I'm using joblib to parallelize my python 3.5 code.
If I do:

from modules import f
from joblib  import Parallel, delayed

if __name__ == '__main__':
    Parallel( n_jobs  =  n_jobs,backend = "multiprocessing")(delayed(f)(i) for i in range( 10 ))

code doesn't work. Instead:

from joblib import Parallel, delayed

def f( i ):
    # my func ...

if __name__ == '__main__':
    Parallel( n_jobs  =  n_jobs, backend = "multiprocessing")(delayed(f)(i) for i in range(10))

This works!

Can someone explain why I have to put all my functions in the same script?

That is really unpractical, because in modules there are plenty of functions that I coded, that I don't want to copy / paste in the main script.

Grg
  • 71
  • 3
  • 1
    Welcome. Please, would you be so kind and mark your code as such, in orde to make it readable. – rocksteady Oct 19 '17 at 11:01
  • 2
    Can you please post more information why your code is not working? Error messages, observed behaviour etc. – Nils Werner Oct 19 '17 at 11:20
  • .. I don't have an error, the code start but when it arrives at "parallel" it stop working as if it was entered in an infite loop. I thought it might be looking for the functions defined in "modules" but "modules" is in the same folder as the main script. So it should be alble to find them. Also, the non parallel version works well. – Grg Oct 20 '17 at 14:39
  • This is similar to the issue reported here https://github.com/joblib/joblib/issues/911 however I cannot reproduce it myself. Could someone experiencing this issue please report the full traceback information if you can reproduce it with joblib 0.14.0 or later? – ogrisel Dec 08 '19 at 18:09

2 Answers2

3

I faced the similar ussue.
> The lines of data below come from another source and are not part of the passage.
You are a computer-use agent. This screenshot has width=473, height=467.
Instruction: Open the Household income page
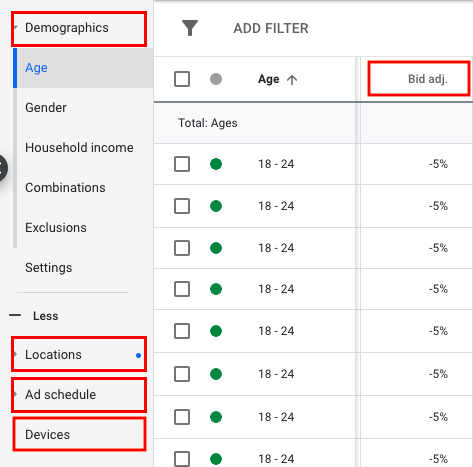pyautogui.click(x=79, y=148)
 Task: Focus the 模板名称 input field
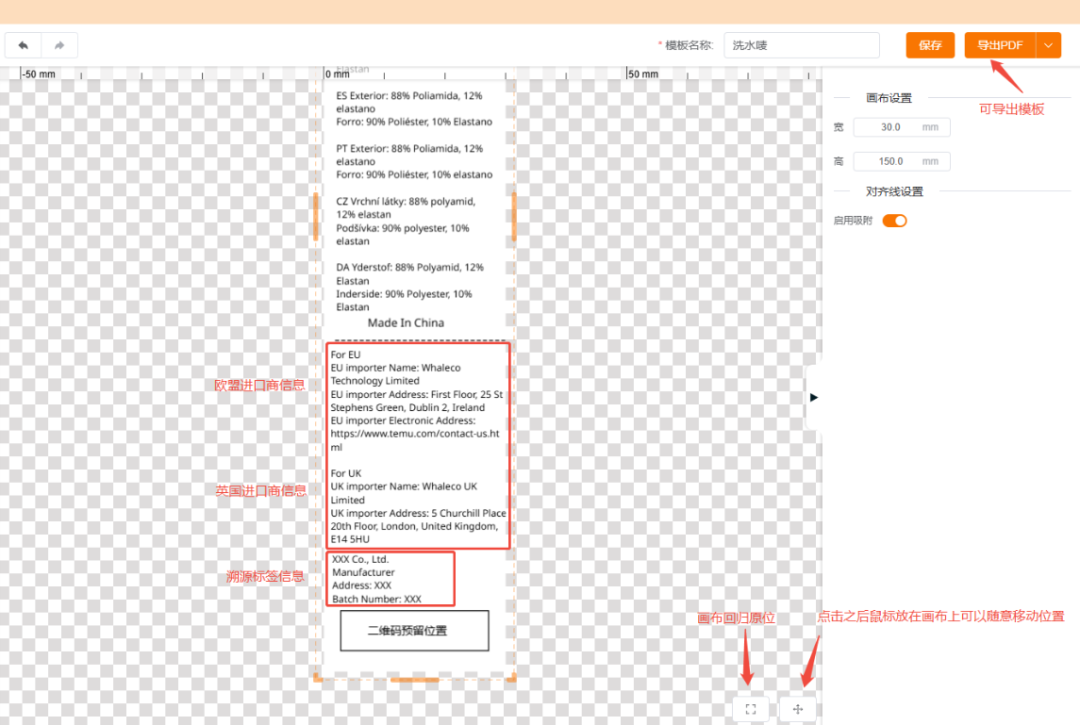point(802,45)
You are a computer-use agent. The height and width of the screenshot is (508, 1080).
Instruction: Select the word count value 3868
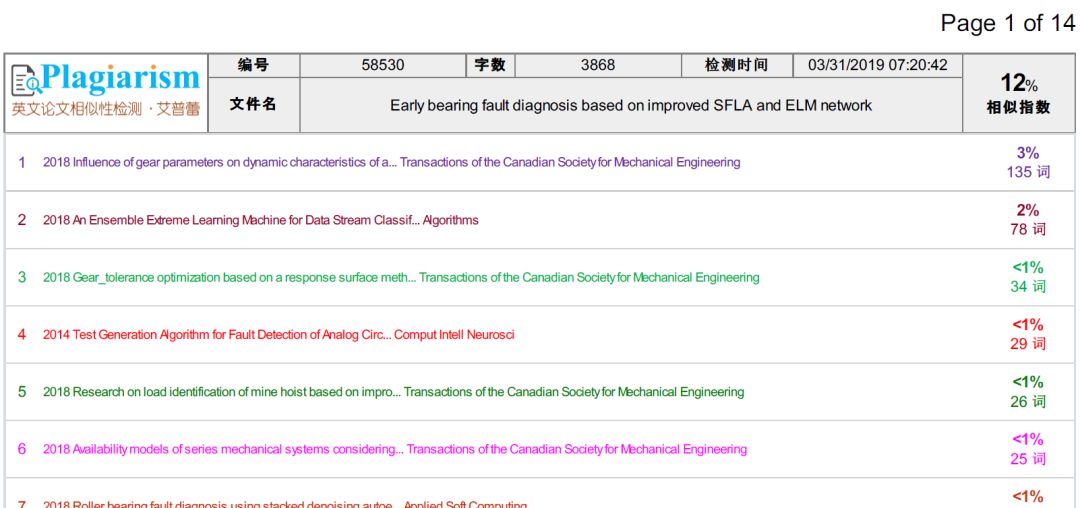tap(598, 65)
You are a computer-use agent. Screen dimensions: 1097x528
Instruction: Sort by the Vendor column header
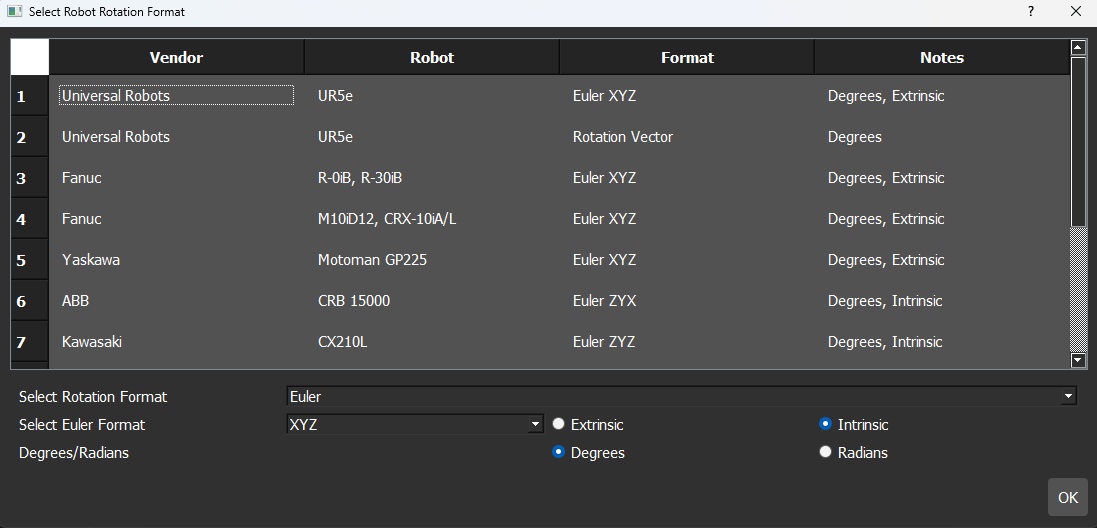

When I call function from import, it just freezes and when I call local function it works OK. Solve it by using multithreading instead of multiprocessing like that

Parallel( n_jobs  =  n_jobs, backend='threading')(delayed(f)(i) for i in range(10))
  • 1
    Note that this is not a good solution for CPU bound work that doesn't release the GIL since all threads share the same instance of the GIL. – kabla002 Aug 27 '19 at 14:58
1

I found a workaround that allows you to keep the helper functions in separates module. For each imported function that you want to parallelize, define a proxy function in your main module, e.g. as

def f_proxy(*args, **kwargs):
    return f(*args, **kwargs)

and simply use delayed(f_proxy). It is still somewhat unsatisfactory, but cleaner than moving all helper functions into the main module.

Ben JW
  • 1,370
  • 1
  • 10
  • 11